Most employees appreciated the freedom and independence that working remotely provided, not to mention the time and cost savings by not commuting. But, of course, there can be downsides – like poor ergonomics, family disturbances, excessive screen time, patchy wifi, and a lack of inclusion.
So as the health risk lessens, businesses want their employees to come back to the office. Employees have resisted, with some even threatening to quit if forced to return full-time. Employees desire Equity, which is about recognizing the differences in people and their individual work needs, rather than Equality, where everyone expects the same work experience. Clarity will develop between the individual and the business as we all settle into a new way of working.
The office needs to be a high-performance environment that provides experiences, coaching, entertainment, and technology. It will enable people to work together in real-time with local and remote team members, clients, and customers.

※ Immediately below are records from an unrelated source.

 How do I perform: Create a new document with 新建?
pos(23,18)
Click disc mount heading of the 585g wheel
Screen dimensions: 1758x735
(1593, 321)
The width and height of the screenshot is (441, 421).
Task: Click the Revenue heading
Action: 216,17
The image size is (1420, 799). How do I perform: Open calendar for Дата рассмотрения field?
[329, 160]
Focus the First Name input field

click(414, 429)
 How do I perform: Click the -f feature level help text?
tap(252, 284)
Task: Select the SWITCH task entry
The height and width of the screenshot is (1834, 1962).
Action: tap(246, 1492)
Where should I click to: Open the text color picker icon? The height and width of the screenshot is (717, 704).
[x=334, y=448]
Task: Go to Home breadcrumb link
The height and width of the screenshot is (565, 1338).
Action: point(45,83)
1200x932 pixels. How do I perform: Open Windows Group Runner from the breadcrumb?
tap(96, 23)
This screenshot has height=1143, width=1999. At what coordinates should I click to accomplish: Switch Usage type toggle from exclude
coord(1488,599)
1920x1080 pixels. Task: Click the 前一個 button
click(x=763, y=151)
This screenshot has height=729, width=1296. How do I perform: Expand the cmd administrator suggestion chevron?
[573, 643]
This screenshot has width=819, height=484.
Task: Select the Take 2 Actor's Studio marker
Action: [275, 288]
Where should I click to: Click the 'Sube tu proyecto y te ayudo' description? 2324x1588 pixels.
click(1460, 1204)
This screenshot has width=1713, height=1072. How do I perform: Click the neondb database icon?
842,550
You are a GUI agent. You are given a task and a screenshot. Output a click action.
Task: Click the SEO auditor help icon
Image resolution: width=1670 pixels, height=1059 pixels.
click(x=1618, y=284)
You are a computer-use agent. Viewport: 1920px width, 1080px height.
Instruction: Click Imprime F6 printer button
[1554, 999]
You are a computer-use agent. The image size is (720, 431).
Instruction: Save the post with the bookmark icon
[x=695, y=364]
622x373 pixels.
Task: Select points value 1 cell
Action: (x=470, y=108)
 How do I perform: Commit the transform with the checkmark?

The office will become the carrot that draws people towards it, rather than needing a stick to force them in. Getting this right will therefore be crucial.
Often an adaptive workplace looks to offer better experiences for employees than they experience when working from home. While it may not be the same for each person, it allows each person to do their best work.
The workspace is not about a farm of cubicles (even socially distanced ones), or about dedicated grouping of departmental neighbors. It’s not about whether people sit or stand, or the role they have, but about the experiences they need to have and share with each other.
Furnishing an office is less about a fixed floor-plan and more about movable and multipurpose furniture, with partitions and walls which can rapidly transform the workspace from one function into another. It’s about maximizing the office for those in-the-moment benefits we experience as a group of people.
Whereas once businesses expected an office furniture purchase to last for ten years, the changeover is now considerably more frequent due to technology adaptations, environmental trends and business adjustments.
For example, as social distancing concerns of COVID lessen, the employee density of full-time workers at the workplace increases and will decreases if health concerns arise.
Alternatively, we don’t know if self or enforced quarantined shutdowns will return due to the seasonal impact or if another virus will affect us in the future.
For the foreseeable future, business decisions need to factor in the threat of shutdown quarantines. Flexible furniture and soft architecture, which can be installed, relocated, or repurposed easily, have replaced fixed-use furniture and on-site permanent construction.